Data records:
****************

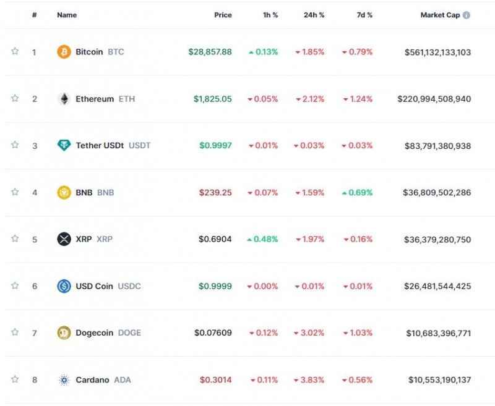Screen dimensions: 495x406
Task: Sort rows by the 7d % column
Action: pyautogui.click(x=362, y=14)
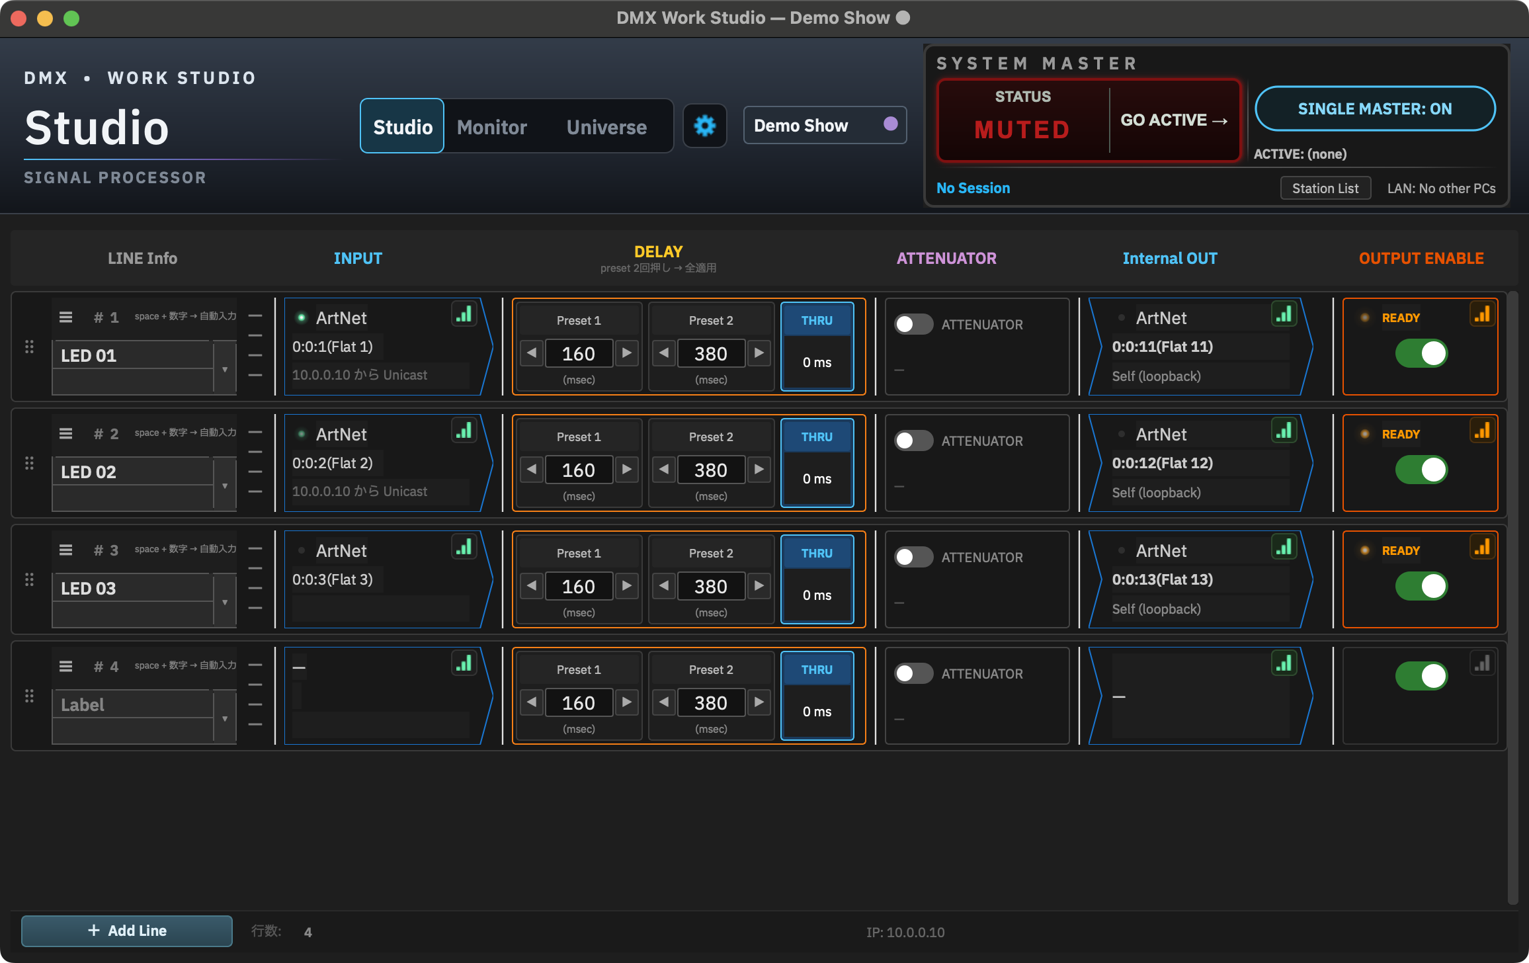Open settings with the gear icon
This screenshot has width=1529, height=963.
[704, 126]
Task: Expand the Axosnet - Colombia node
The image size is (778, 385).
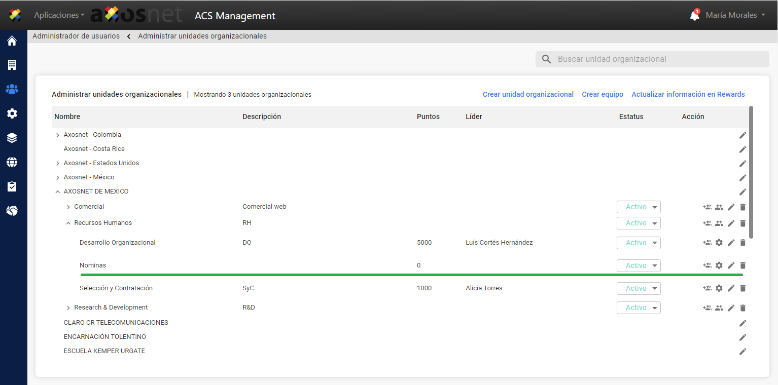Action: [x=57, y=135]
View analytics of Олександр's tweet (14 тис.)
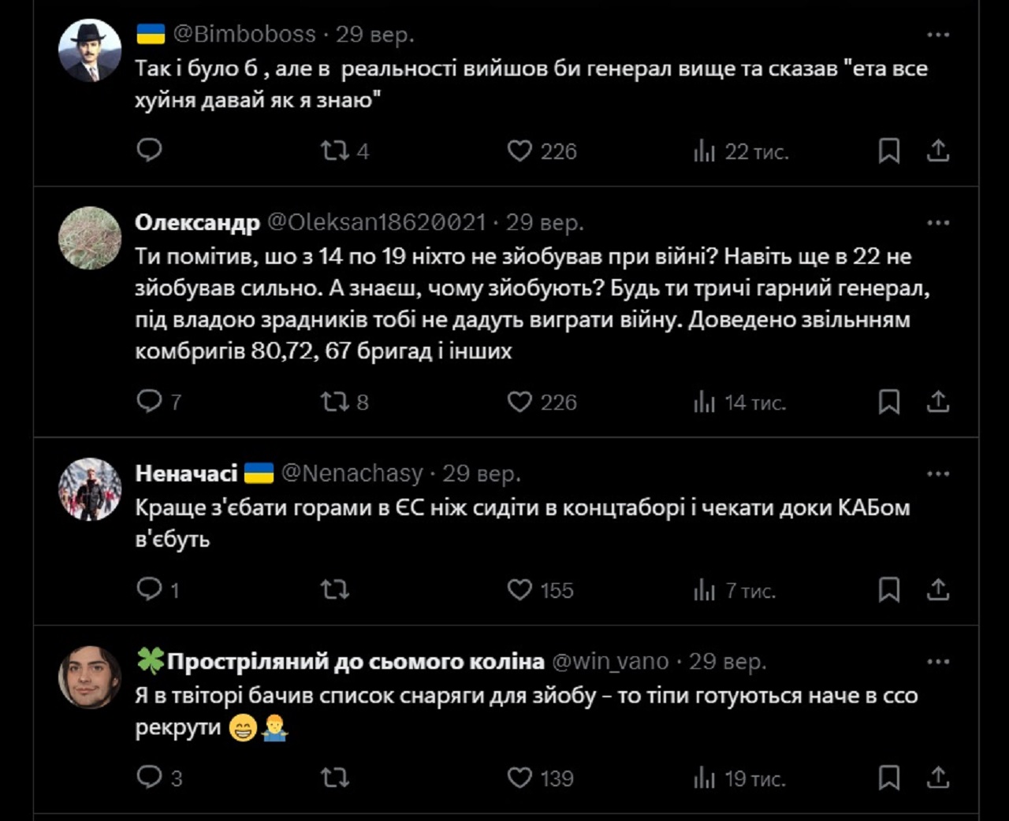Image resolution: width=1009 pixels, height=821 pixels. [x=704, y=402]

****************

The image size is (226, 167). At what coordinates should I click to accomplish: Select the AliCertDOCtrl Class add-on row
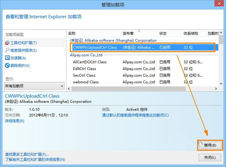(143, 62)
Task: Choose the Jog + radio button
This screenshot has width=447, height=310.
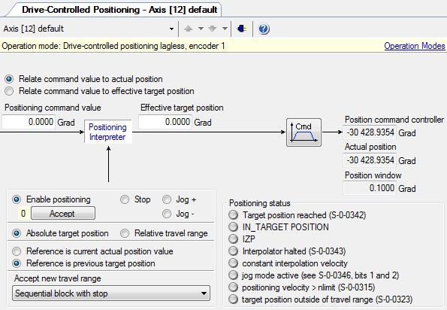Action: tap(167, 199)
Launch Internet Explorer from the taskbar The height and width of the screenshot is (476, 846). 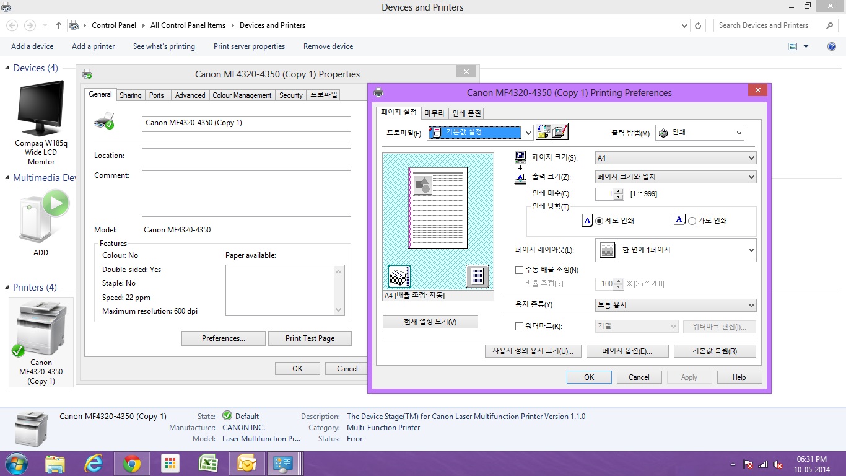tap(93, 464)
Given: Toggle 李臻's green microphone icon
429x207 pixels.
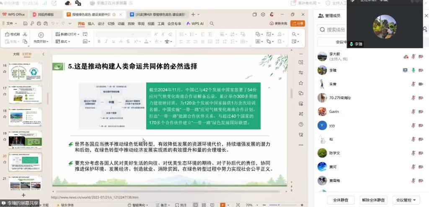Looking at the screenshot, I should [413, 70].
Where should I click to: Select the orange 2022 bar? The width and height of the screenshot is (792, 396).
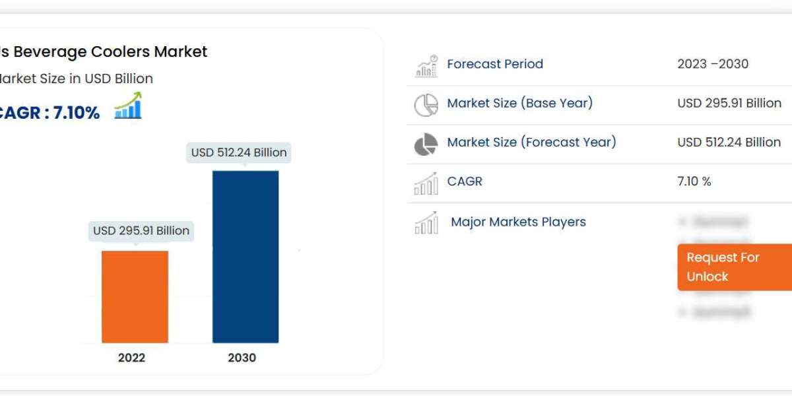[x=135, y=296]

****************

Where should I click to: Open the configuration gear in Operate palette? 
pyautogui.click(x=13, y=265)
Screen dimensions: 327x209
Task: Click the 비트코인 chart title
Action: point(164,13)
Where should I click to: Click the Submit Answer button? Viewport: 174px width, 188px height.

****************

WHAT THE TASK REQUIRES: Find each line in the records above that contains "button", and copy it.

SOLUTION TO THIS EXERCISE:
Task: Choose the Jog + radio button
Where should I click to: Click the Submit Answer button? Viewport: 174px width, 188px height.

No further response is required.